There is nothing wrong with the proof above, but nonetheless you may feel unable to accept the conclusion. The only way out is to conclude that there is a problem with the interpretation of the statement of the theorem. What this is actually proving is that every natural-number-in-extension is computable. This proof has nothing to do with natural-numbers-in-intension.

In order to say anything mathematically rigorous about natural-numbers-in-intension we must first choose a mathematical model for "describing natural numbers". Unfortunately, there is no canonical choice, and different choices have different expressive power. If you choose to define "description of a natural number" as "Turing machine that computes it", then tautologically every natural-number-in-intension is computable. But you could also choose to define it as "formula $\phi$ in the language of set theory with at least one free variable $n$ such that ZFC proves $\exists ! n \in \mathbb{N} . \phi$". In this case it is true that not every natural-number-in-intension is computable – or, to put it another way, there is no procedure (computable or otherwise!) that will convert the formula $\phi$ into a Turing machine that (ZFC proves) computes the unique natural number that $\phi$ describes.

Answer 6

I'm going to gently push back on r.e.s's answer and provide an alternative perspective, where these doubts you are having are actually justified.

Indeed, instead of set theory meaning ZFC with classical logic, let's work in Intuitionistic Logic, with IZF rather than ZFC, which is pretty similar, except for Choice, which we don't really need when talking about Turing machines and natural numbers anyways.

Let's take a family of predicates $\Gamma(n, m)$ (say $\Gamma(n, m):=\Sigma(n, n) = m$ for example) and say that $\Gamma$ is a computable number if there is a Turing Machine which takes as input $n$ and returns $m$ such that $\Gamma(n, m)$ holds.

Now let's answer your 3 questions again:

1. In IZF, the number 4 (and most numbers you can compute) can be proven to exist.
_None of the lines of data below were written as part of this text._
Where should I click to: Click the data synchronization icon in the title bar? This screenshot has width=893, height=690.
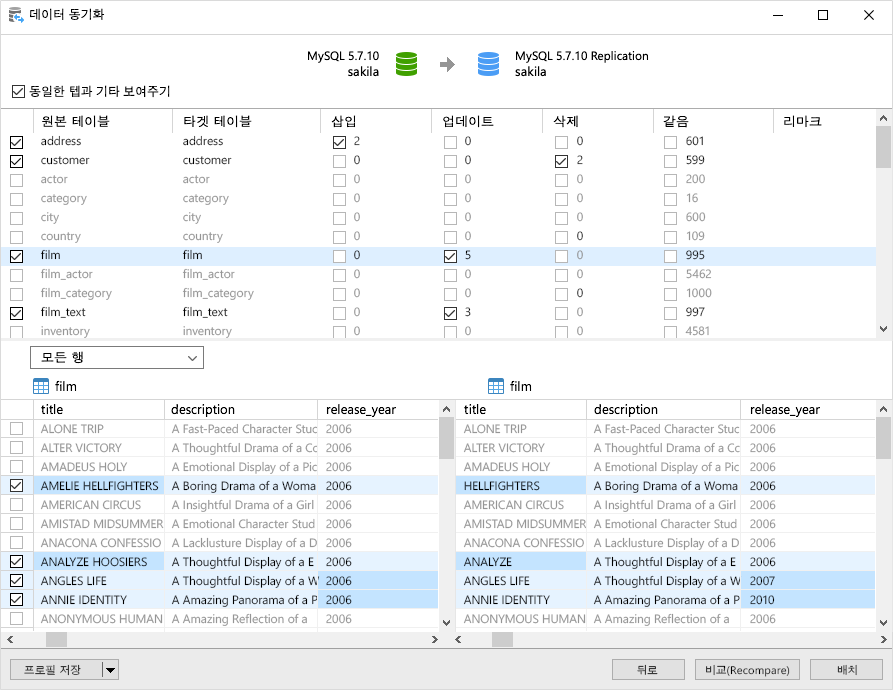click(16, 15)
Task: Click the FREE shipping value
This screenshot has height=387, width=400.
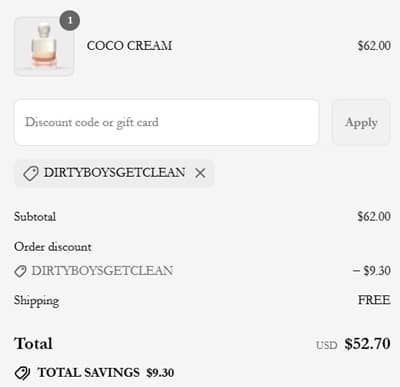Action: click(374, 300)
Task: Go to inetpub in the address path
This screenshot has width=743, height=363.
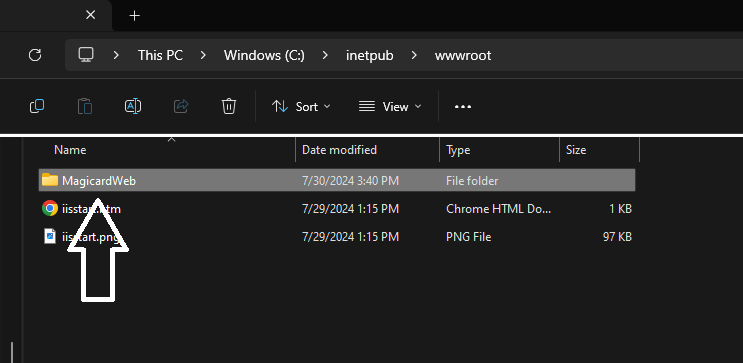Action: [370, 55]
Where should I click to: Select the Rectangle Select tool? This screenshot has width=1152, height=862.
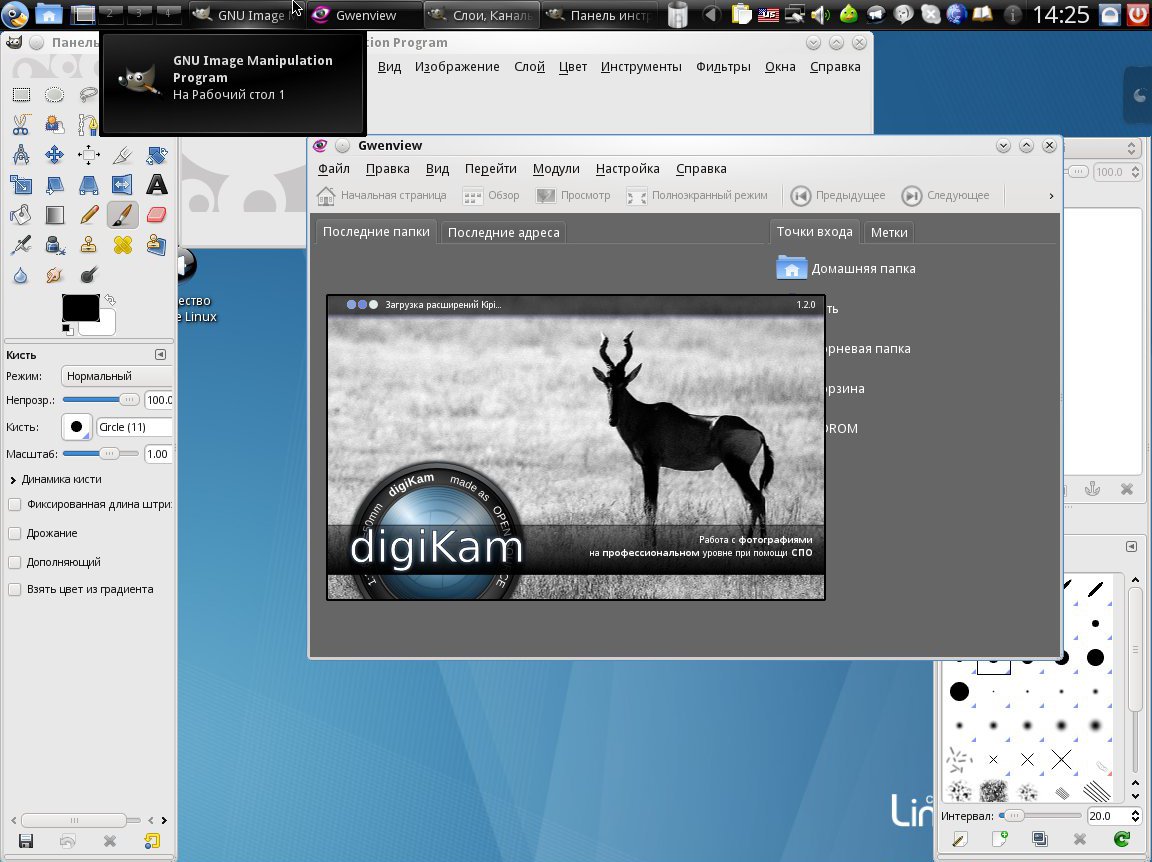[21, 96]
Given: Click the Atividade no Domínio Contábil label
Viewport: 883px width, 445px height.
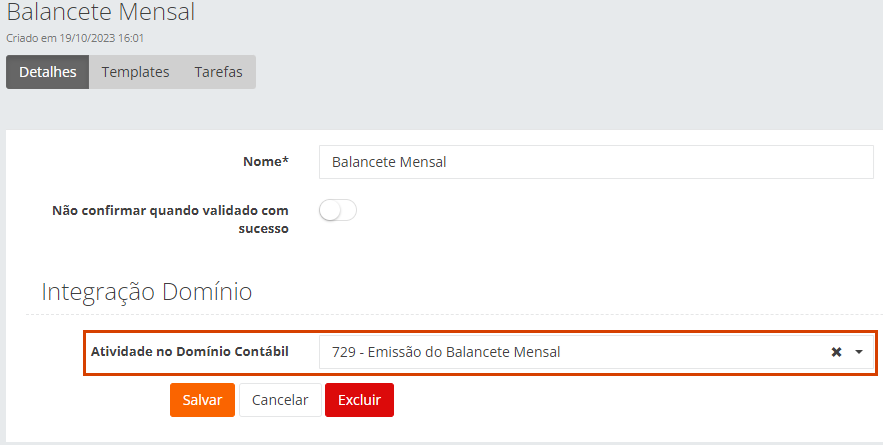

However, $\Sigma(n, n)$ in general cannot: indeed you'd need to prove that either an arbitrary TM must run forever, or halts after some definite number of steps. You really need the excluded middle for that.

2. The existence of any "uncomputable" number in this sense will imply the incompleteness theorem pretty straightforwardly: if arithmetic was complete, you could compute any number by enumerating all the proofs and stopping as soon as you had, say a proof of $\Gamma(\overline{n},\overline{m})$ (which you must eventually find in a complete theory, if such an $m$ exists).

3. One can show (assuming some standard and necessary consistency statements) that if $IZF \vdash \forall n\exists m, \Gamma(n,m)$ then indeed, there is a computable function $f$ such that for each numeral $k$, $IZF\vdash \Gamma(\overline{k},\overline{f(k)})$, a property which does not hold for ZFC, as you have noted. It's worth noting that the converse cannot possibly hold: there must always be some computable function $g$ such that there is no predicate $P$ with $IZF\vdash \forall n\exists m, P(n, m)$, and $P(k, l)$ holds exactly when $l = g(k)$.